Hell's Highway: The first new Hell's Horses fiction since Philip Lee's "A Living Epitaph" (a BattleCorps piece about a sibko getting slaughtered back in the Kerensky Cluster). I love it - fleshes out character motivations, and puts them in a cross-country race that requires local climate/geography knowledge to evade the Jade Falcons. Puts the Cannonball Run to shame.
Information Software at War: The Automated BattleMech Recognition Framework: Building on all the warbook errors seen in the opening chapters of Lethal Heritage, it expands the concept back to the dawn of the BattleMech. Interestingly, the Kurita ones show that Urizen Kurita II wasn't building from scratch when he imposed Japanese cultural standards in the 2600s - they already had significant cachet for the Combine and DCMS in the 2400s and 2500s, putting these designators in line with the Chi-ha APC of that era.
Three Ways Home: Tom Leveen continues his four-part Taurian Concordat story on the eve of the Reunification War. It shows that the Concordat wasn't a monolithic state with cultural unity in the antebellum period. I wonder if the last segment will address the start of the war, and the need to pull together in the face of the looming Davion/Star League invasion?
The Few and the Many: The Canopian Medical Industry's Cultural Isolation: Many sourcebooks have made note of how much better Canopian medical providers are than the rest of Canopian society. Significantly more educated, higher quality work, etc., while as of 3025, much of the average Canopian populace reads at the fifth grade level. I wonder to what extent the divergence is due to the internal culture (which is shown to be grueling) or due to external influences (as hinted at in Randall Bills' "Darkness" Iron Writer story, which suggested that Canopian medical advancements had been provided by outsiders...possibly Clan Wolverine)?
The Space Cowboys from Quatre Belle: This pairs nicely with other Outworlds Alliance stories of this time period, such as Kevil Killiany's Pitcairn Star and Craig Reed's Groundpounder. Taken together, they begin to trace the evolving relationship between the two aerospace-centric groups.

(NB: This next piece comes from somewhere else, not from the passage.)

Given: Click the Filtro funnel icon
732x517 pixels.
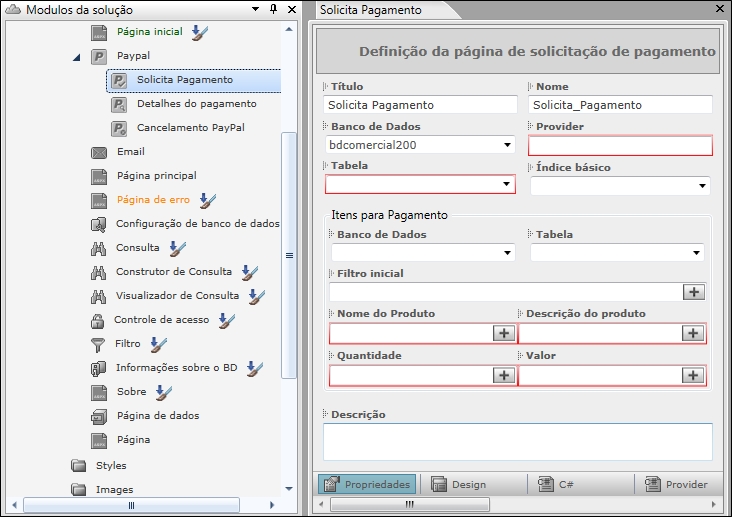Looking at the screenshot, I should (x=98, y=345).
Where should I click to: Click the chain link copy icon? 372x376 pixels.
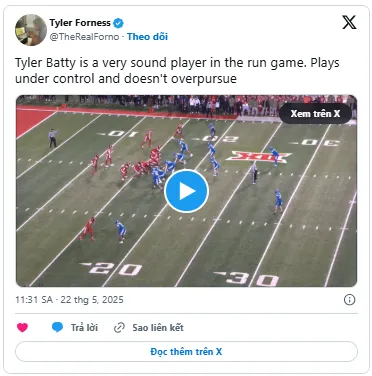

After Action Report: Longbow Mountain: The genesis of this article was a desire to revisit some of the early FASA materials (like the Mercenary's Handbook) that had unintentionally goofed on the stellar geography because a central resource hadn't been developed at the time they were written. Rather than trying to retcon things as "oh, that was just plain wrong," I wanted to go the other way - yes, that makes no sense...unless you know the full context. Then, you have a story. Plus, after a nice setup in the Periphery sourcebook and scoring the cover of the original Shrapnel anthology, the timeline moved on and failed to really do anything with the character of Helmar Valasek, so this gave me a chance to revisit the ol' rogue.
Our Two Weeks' Notice: A nicely balanced city battle. Even better, if you get the new Alpha Strike box, you can fight it with those rules and use the included building fold-ups.
Seal the Deal: A tale spanning decades, this explains why TRO: 3058 lauded the machine as the first new 'Mech design to go into production in centuries, chronicling the difficulties involved in trying to bring the original 'Mech construction example to market. A fun read.